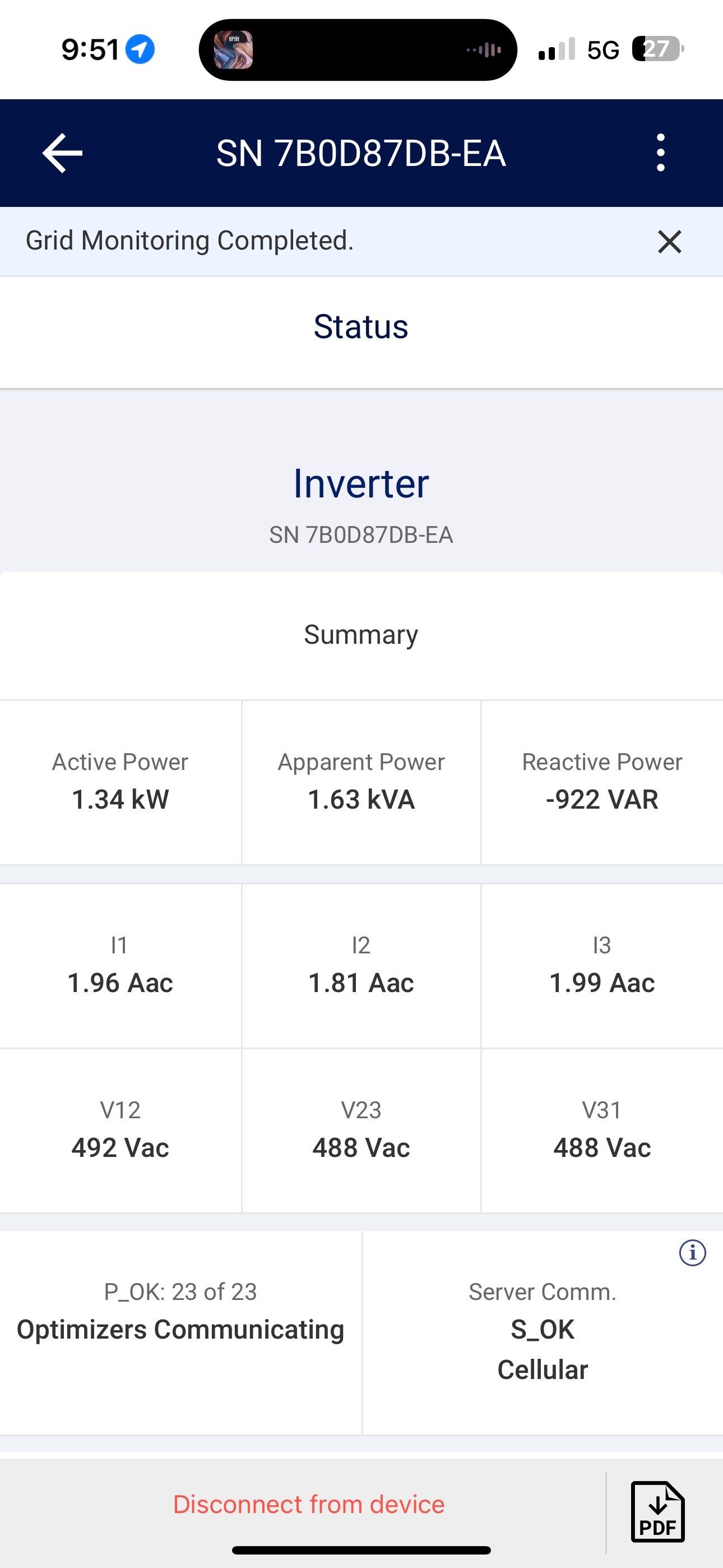Image resolution: width=723 pixels, height=1568 pixels.
Task: Export the status report as PDF
Action: point(657,1511)
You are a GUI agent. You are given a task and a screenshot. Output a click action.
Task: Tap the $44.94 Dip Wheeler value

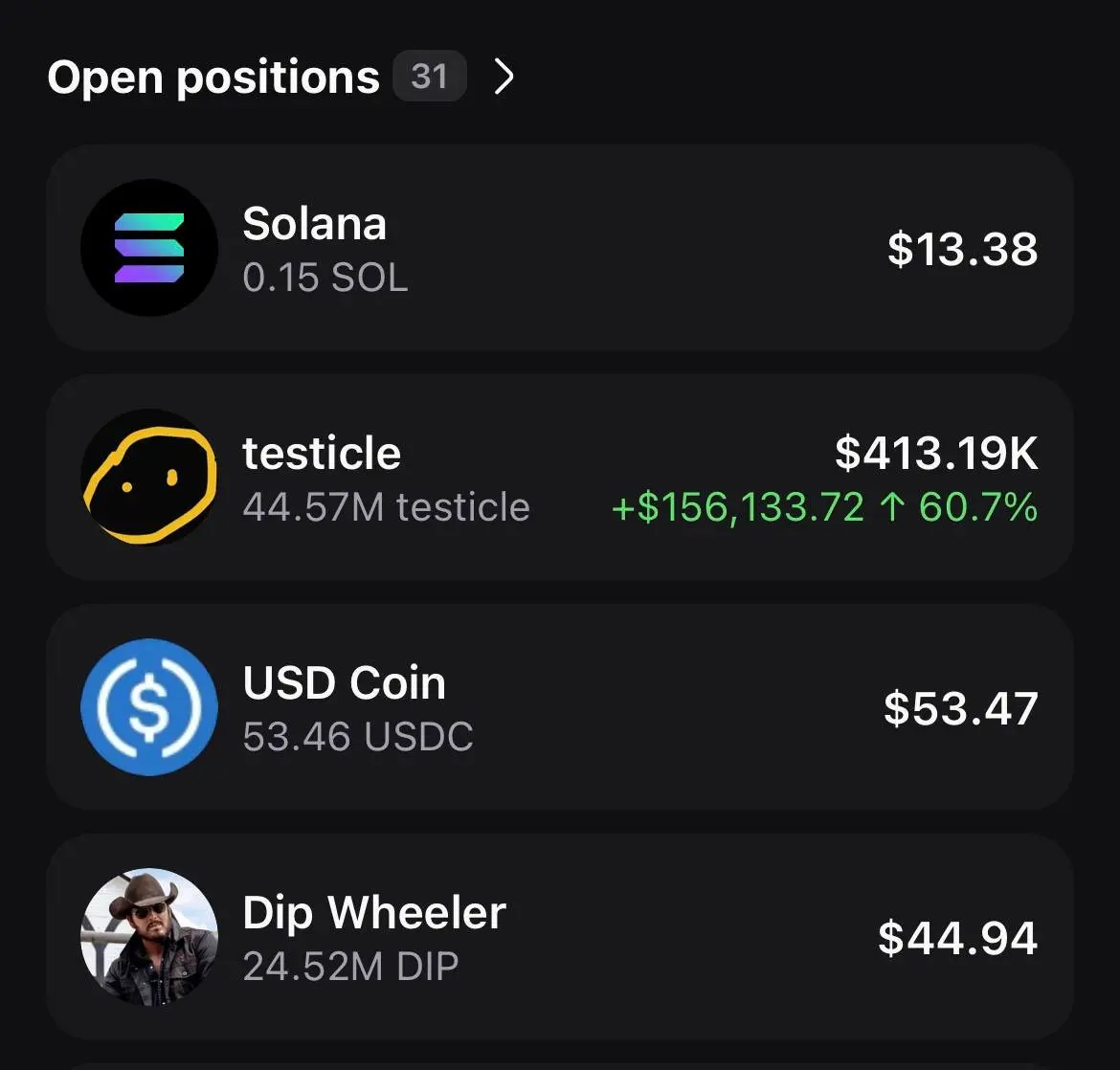[x=957, y=938]
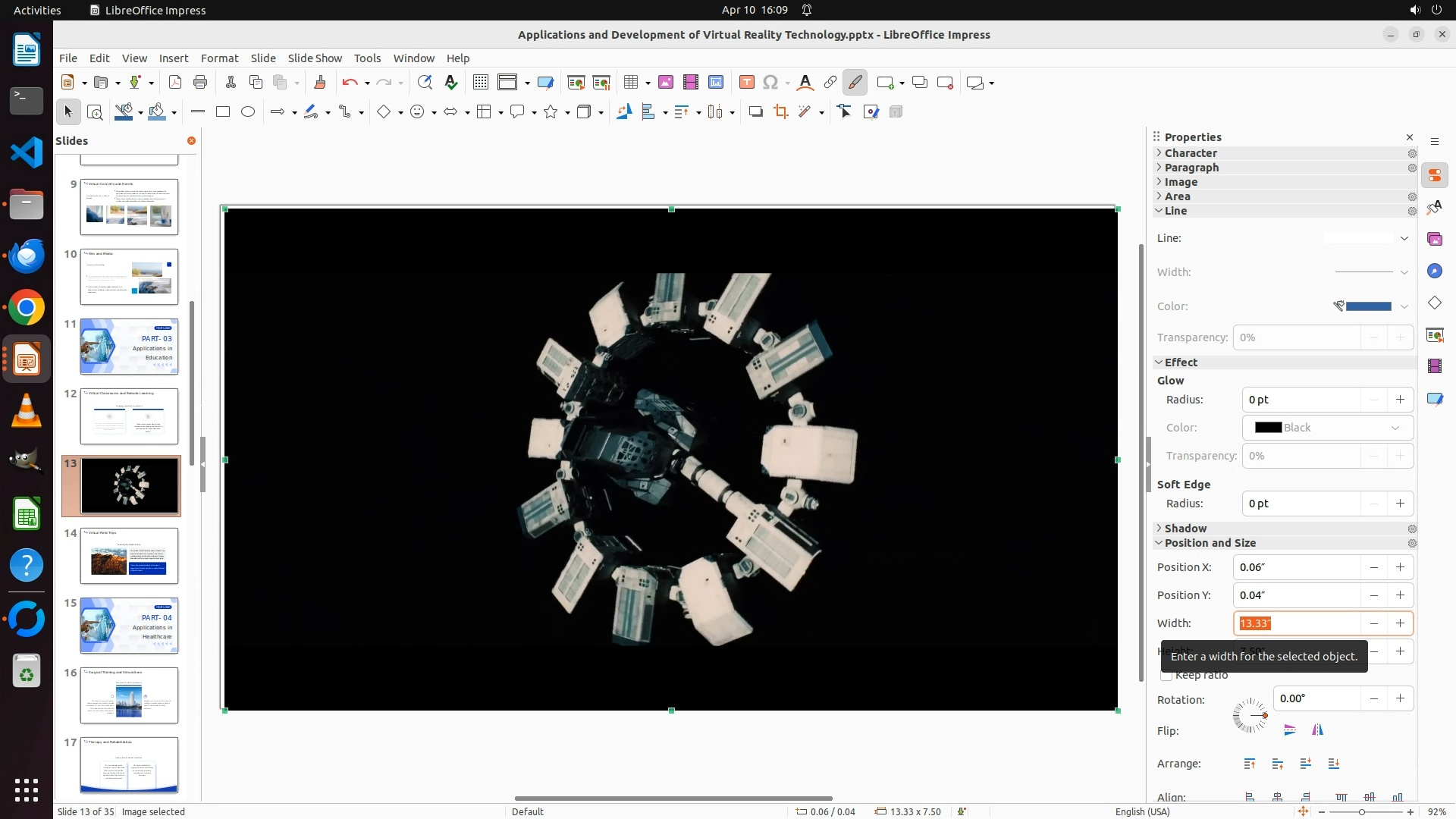
Task: Open the Slide Show menu
Action: click(315, 58)
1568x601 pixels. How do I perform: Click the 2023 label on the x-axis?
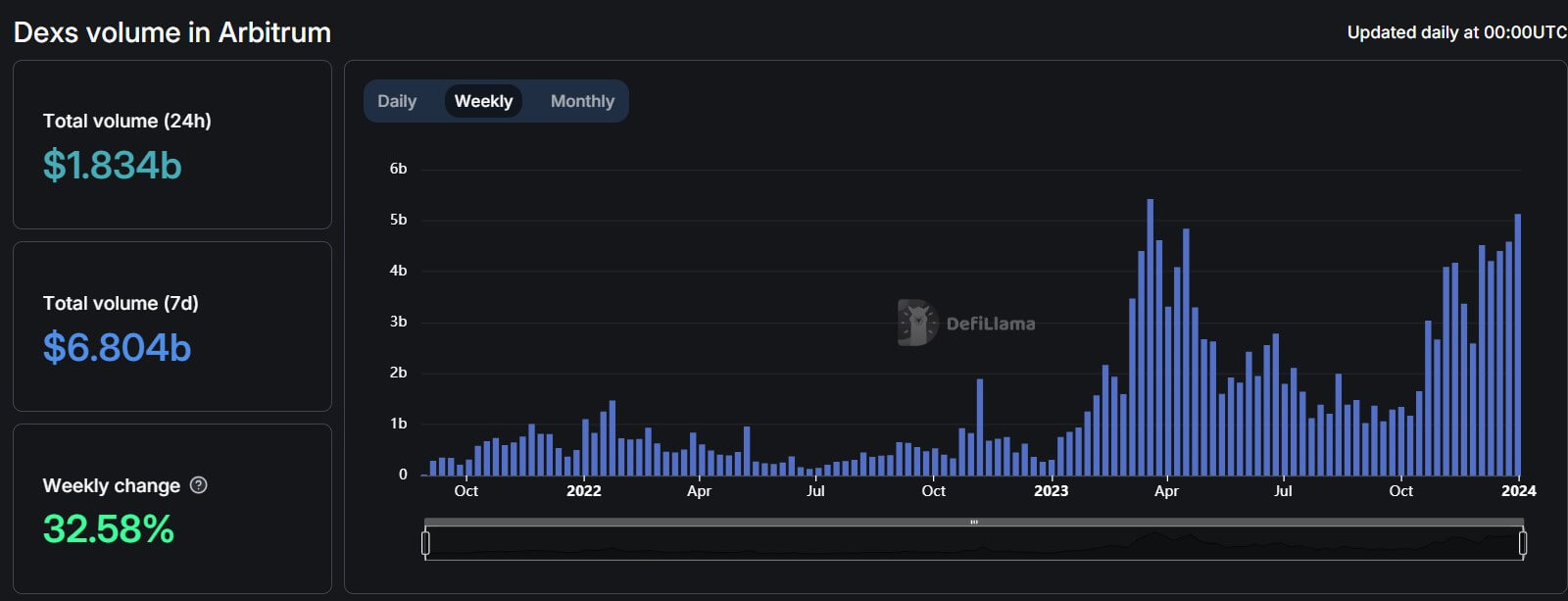[x=1051, y=491]
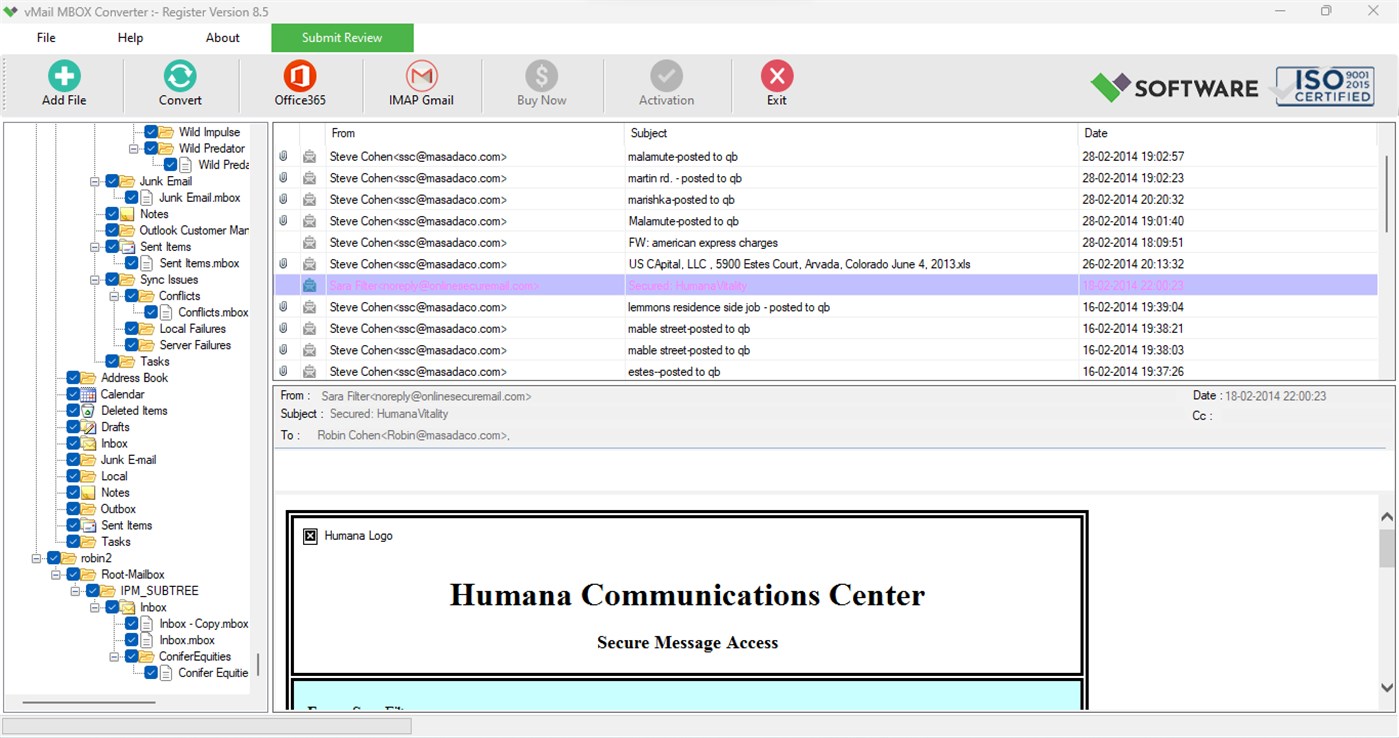
Task: Click the Add File toolbar icon
Action: click(63, 82)
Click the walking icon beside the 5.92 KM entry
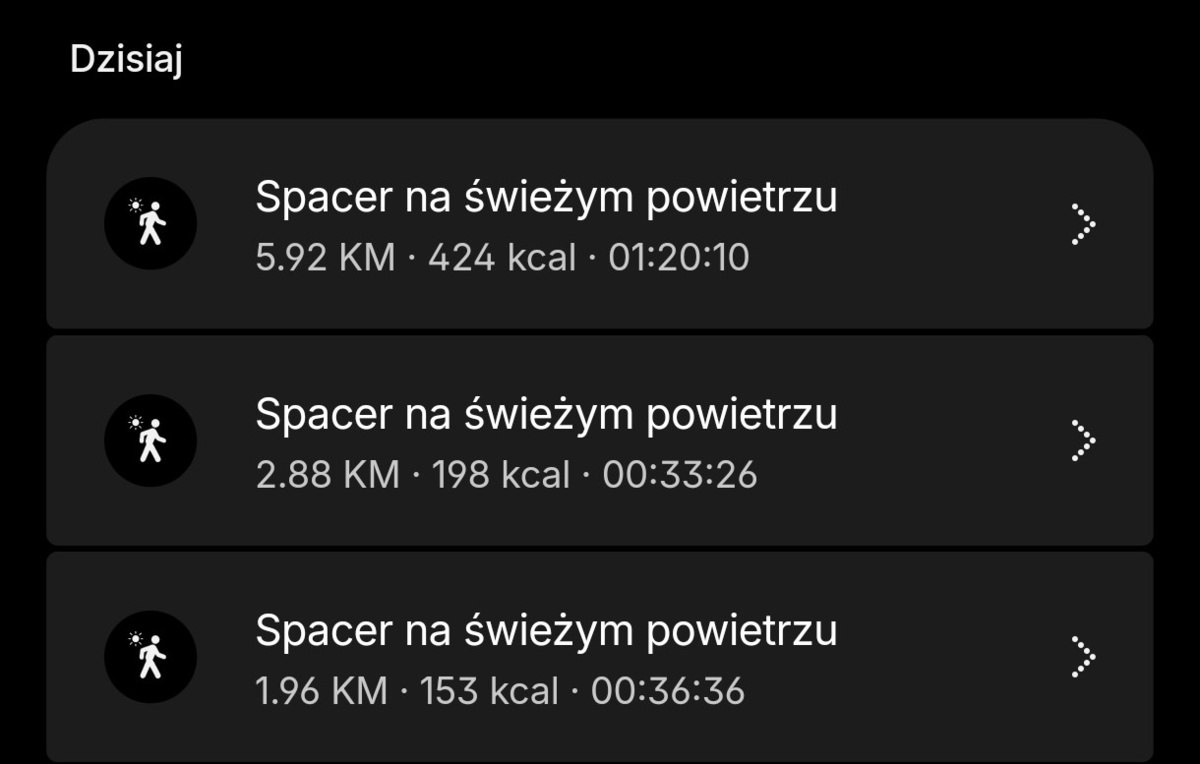This screenshot has height=764, width=1200. (x=150, y=223)
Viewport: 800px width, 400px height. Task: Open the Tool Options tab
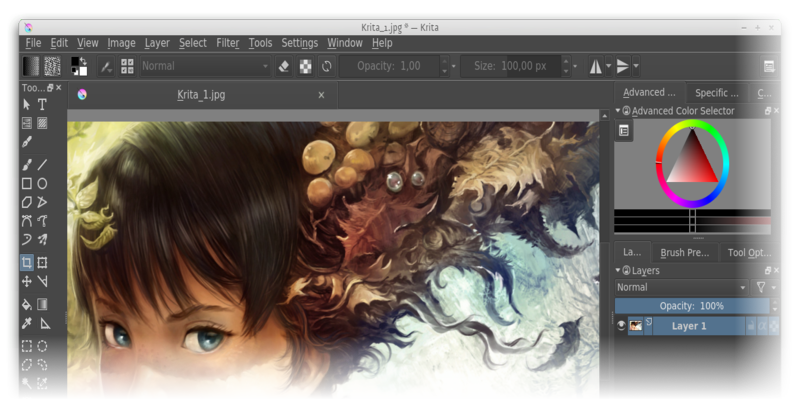[x=748, y=253]
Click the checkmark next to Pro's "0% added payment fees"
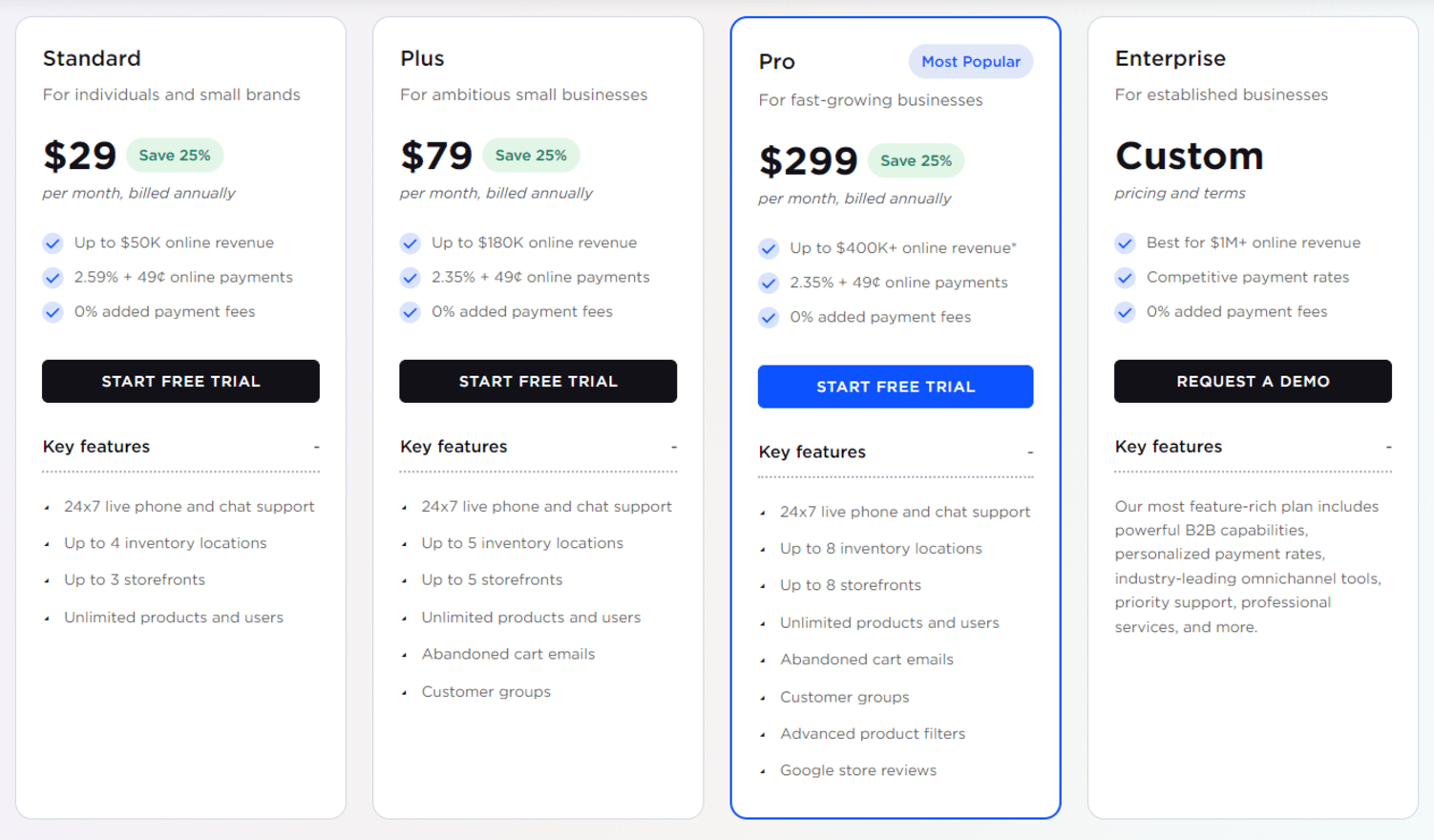1434x840 pixels. pos(768,317)
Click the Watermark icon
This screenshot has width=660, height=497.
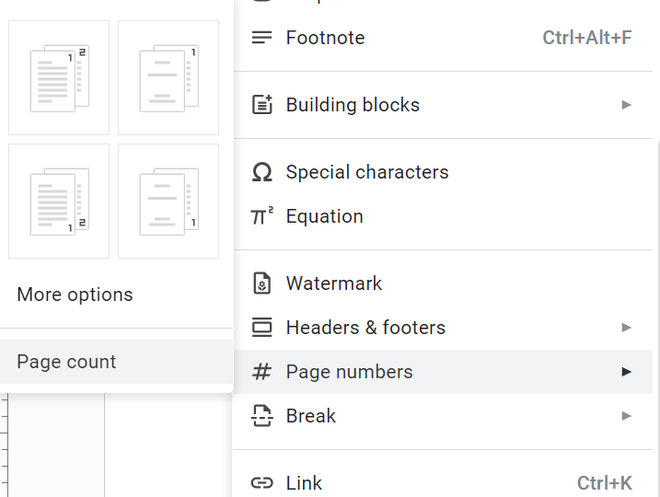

• What the exercise asks: Please print every line of the entries above verbatim, leaving out the pictures.

• Output below:
Image resolution: width=723 pixels, height=1568 pixels.
Task: Export the status report as PDF
Action: point(657,1511)
You are a GUI agent. You are given a task and a screenshot. Output a click action.
Task: Tap the $44.94 Dip Wheeler value

[x=957, y=938]
Task: Open the Slide Show menu
Action: click(315, 58)
1568x601 pixels. How do I perform: Click the 2023 label on the x-axis?
[x=1051, y=491]
Task: Click the Add File toolbar icon
Action: click(63, 82)
Click the walking icon beside the 5.92 KM entry
This screenshot has height=764, width=1200. (x=150, y=223)
Viewport: 800px width, 400px height. Task: Open the Tool Options tab
[x=748, y=253]
Click the checkmark next to Pro's "0% added payment fees"
1434x840 pixels. pos(768,317)
Click the Watermark icon
This screenshot has width=660, height=497.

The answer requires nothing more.